The Vision Fund 1 saw the value of its holdings rise by $2.8 billion in the June quarter, while the Vision Fund 2 saw a loss of $2.6 billion during the period.
The vision fund unit sold investments for a total of $0.84 billion in the first quarter, including full exits from six portfolio companies, including SenseTime and Paytm, and partial exits from several portfolio companies.
The investor in companies like social media powerhouse ByteDance and e-commerce giant Alibaba has slowed investing over the past couple of years as tightening of central bank policies singed funding and valuations in tech.

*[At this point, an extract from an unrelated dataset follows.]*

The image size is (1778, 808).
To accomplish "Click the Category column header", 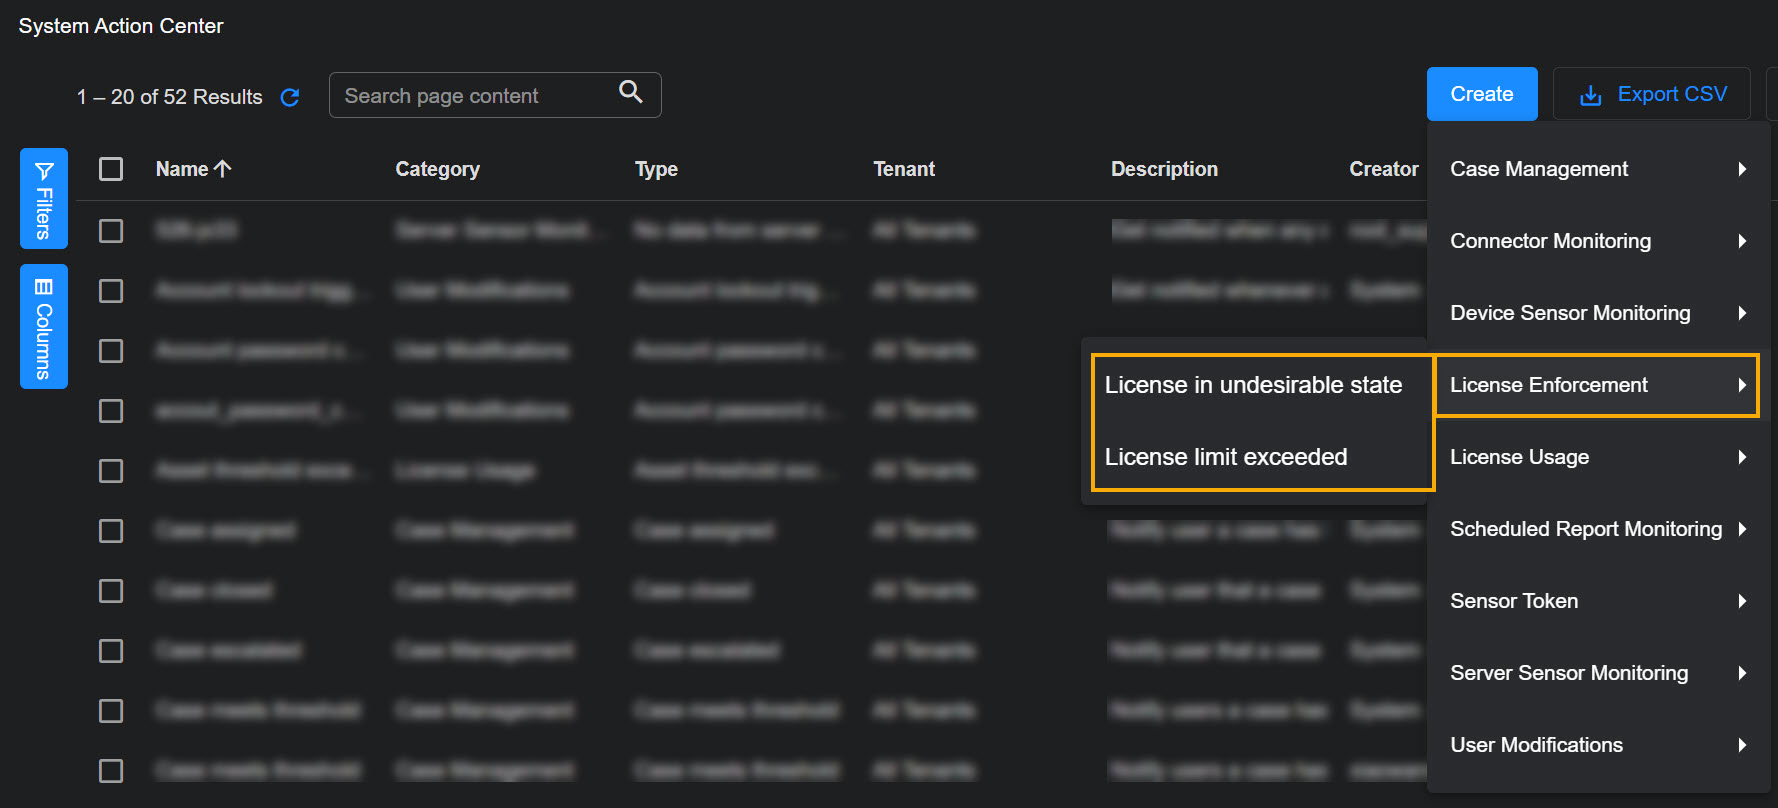I will (437, 169).
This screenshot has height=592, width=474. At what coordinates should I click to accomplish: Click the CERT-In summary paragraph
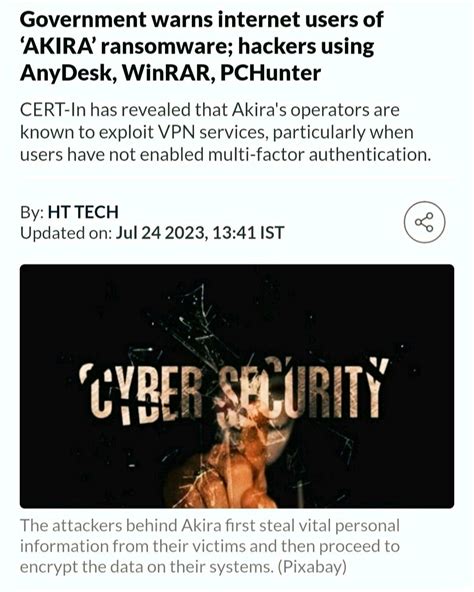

In the June quarter, its Vision Fund 2, which still deploys money, made investments of about $620 million, primarily focussed on frontier tech and enterprise tech. It is a large drop from $1.56 billion in the year-ago period.
SoftBank management, however, revealed in the company's post-earnings call that investments at the group level rose to $1.9 billion in the quarter, indicating that it is making more bets from the company's balance sheet rather than its vision fund unit.
SoftBank said that the fair values of a portion of its investments, including ByteDance, Coupang, and DiDi, increased in the June quarter. However, these gains were offset by decreases in the fair values of other investments, reflecting weaker performance indicators and share price decreases among market comparable companies.
Meanwhile, three of SoftBank's portfolio companies in India — Ola Electric, FirstCry and Snapdeal-backed Unicommerce — are in the middle of their IPOs where the Japanese investor is selling shares worth Rs 1,287 crore ($153 million).
The Japanese investor is sitting on 106 percent gains on cumulative investment of Rs 7,085 crore ($844 million) in Ola Electric, FirstCry and Snapdeal-backed Unicommerce, according to a Moneycontrol analysis of offer documents showed.
While the Japanese tech investor is offering to sell up to Rs 1,287-crore worth of shares through the three initial public offerings (IPOs), it will still be left with up to Rs 11,011 crore ($1.3 billion) worth of stocks after the companies list on the market.
In the year-ago period, the Vision Fund unit had booked an investment gain of about 160 billion yen ($1.1 billion), helped by an increased valuation for Arm, the chip designer whose initial public offering in 2023 delivered blockbuster returns for SoftBank.
Without the fillip from Arm, the picture was less rosy in the June quarter of 2023 with the company's Vision Funds reporting a combined loss of $89 million.
It counts Indian tech unicorns like Ola, Delhivery, Paytm, Policybazaar and Meesho among its portfolio companies.